Looking for a hundred-minute dose of swaggering menace? Try
Cabaret Balkan, a series of loosely connected interpersonal
conflicts set on a nightmarish Belgrade evening, all of which
escalate into violence, some spiced with rape and torture. Based
on the play "Bure Barata" (Powder Keg), by Dejan Dukovski,
Paskaljevic's film indulges the most extreme Western fears of
the Balkans as a roiling hell of age-old hatreds and frustrations
that constantly boil over into brutality. There is for a while
a certain elegance about the way the run-ins between both long-time
antagonists and total strangers stand in for the larger conflicts
that have recently and perennially bedeviled the region. The most
effective of these clashes is a great scene in which two grizzled
souses make escalating confessions about wrongs they have done
each other (each sexing the other's woman, etc.) while sparring,
boxing, and finally fighting to the death, all punctuated with
laughs and hugs. Also compelling is the reunion of a ex-cop with
the anonymous assailant who had smashed dozens of his bones with
a hammer some time earlier, who turns out to be a cab driver who
the cop had pointlessly arrested and casually maimed.

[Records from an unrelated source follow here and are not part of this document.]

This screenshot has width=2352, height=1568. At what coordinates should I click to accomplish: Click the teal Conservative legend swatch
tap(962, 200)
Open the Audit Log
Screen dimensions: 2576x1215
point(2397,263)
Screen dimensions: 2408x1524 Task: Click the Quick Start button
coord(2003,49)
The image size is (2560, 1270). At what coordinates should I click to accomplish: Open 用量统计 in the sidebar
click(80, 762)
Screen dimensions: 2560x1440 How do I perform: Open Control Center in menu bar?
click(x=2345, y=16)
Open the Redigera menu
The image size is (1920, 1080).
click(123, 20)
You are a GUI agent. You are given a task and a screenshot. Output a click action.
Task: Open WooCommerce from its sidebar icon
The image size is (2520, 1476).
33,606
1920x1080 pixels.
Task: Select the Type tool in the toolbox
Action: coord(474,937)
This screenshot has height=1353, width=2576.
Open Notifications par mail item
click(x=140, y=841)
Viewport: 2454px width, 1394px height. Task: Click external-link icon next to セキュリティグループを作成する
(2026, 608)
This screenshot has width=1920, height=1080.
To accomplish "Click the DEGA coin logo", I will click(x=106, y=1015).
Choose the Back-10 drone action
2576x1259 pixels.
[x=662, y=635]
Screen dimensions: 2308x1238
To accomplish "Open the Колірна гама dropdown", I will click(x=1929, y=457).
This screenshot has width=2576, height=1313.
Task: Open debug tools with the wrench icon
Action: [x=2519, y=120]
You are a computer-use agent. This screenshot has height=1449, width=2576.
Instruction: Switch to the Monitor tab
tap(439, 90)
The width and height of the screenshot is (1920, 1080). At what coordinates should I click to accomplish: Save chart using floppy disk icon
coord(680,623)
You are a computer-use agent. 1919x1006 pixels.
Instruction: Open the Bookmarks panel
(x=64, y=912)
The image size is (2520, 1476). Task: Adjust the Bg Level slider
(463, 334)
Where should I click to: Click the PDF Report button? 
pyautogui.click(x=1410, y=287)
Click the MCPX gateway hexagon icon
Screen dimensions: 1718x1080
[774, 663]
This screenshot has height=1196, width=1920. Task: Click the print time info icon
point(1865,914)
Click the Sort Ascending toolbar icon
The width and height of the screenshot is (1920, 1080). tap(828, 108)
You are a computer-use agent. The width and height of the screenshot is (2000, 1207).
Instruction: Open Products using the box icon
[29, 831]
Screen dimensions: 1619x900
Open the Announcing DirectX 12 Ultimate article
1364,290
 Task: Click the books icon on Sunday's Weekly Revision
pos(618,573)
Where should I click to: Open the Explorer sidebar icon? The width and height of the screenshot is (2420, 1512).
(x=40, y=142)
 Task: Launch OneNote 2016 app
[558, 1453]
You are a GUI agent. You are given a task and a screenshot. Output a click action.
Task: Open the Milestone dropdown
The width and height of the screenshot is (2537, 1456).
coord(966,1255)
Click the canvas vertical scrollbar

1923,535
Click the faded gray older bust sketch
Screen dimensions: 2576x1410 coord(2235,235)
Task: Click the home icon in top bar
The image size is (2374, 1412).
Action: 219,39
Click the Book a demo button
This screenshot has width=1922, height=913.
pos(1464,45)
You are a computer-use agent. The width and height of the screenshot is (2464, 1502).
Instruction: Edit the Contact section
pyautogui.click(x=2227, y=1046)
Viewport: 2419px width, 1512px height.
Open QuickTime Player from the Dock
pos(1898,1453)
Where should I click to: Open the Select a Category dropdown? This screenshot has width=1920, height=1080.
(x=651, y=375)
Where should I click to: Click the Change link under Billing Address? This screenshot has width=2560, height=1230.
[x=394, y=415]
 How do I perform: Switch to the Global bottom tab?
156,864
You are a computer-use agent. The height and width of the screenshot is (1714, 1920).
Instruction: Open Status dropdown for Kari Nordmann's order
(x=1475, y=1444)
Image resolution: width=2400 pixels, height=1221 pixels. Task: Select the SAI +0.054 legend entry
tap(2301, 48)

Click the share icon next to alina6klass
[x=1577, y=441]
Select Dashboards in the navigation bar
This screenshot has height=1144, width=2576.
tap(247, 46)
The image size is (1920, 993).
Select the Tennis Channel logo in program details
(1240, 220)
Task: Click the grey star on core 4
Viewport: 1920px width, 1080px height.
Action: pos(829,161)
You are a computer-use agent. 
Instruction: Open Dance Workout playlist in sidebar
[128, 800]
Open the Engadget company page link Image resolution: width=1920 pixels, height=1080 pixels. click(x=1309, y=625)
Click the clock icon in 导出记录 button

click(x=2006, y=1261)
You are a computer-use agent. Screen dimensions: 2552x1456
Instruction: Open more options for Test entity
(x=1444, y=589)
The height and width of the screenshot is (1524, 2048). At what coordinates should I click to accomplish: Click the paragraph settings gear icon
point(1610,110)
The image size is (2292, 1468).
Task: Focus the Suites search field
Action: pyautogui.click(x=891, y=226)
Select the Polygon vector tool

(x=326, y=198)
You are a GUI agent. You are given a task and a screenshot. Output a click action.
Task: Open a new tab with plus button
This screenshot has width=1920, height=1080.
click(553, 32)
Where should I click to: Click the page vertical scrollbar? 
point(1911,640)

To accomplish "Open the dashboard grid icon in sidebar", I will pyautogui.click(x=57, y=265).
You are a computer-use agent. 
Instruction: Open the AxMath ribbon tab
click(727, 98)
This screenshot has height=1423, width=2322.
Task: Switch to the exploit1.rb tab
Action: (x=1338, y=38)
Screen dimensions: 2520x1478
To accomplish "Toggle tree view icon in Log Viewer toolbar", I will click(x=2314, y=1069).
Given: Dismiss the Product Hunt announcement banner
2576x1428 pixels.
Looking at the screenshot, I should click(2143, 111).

What is
satisfying about these two stories is that while one combatant
may turn out to to have the upper hand, there is no question of
simple innocent victims and guilty aggressors, but rather a encompassing
swamp of shared history of general sinning. Unfortunately, most
of the remaining subplots instead feature monsters of ambivalent
motive simply torturing weaker individuals--often men overpowering
women. Without any larger contextualization other than the catchall
characterization of regional strife suggested by the movie's title,
this repetitive and wearying violence simply repels.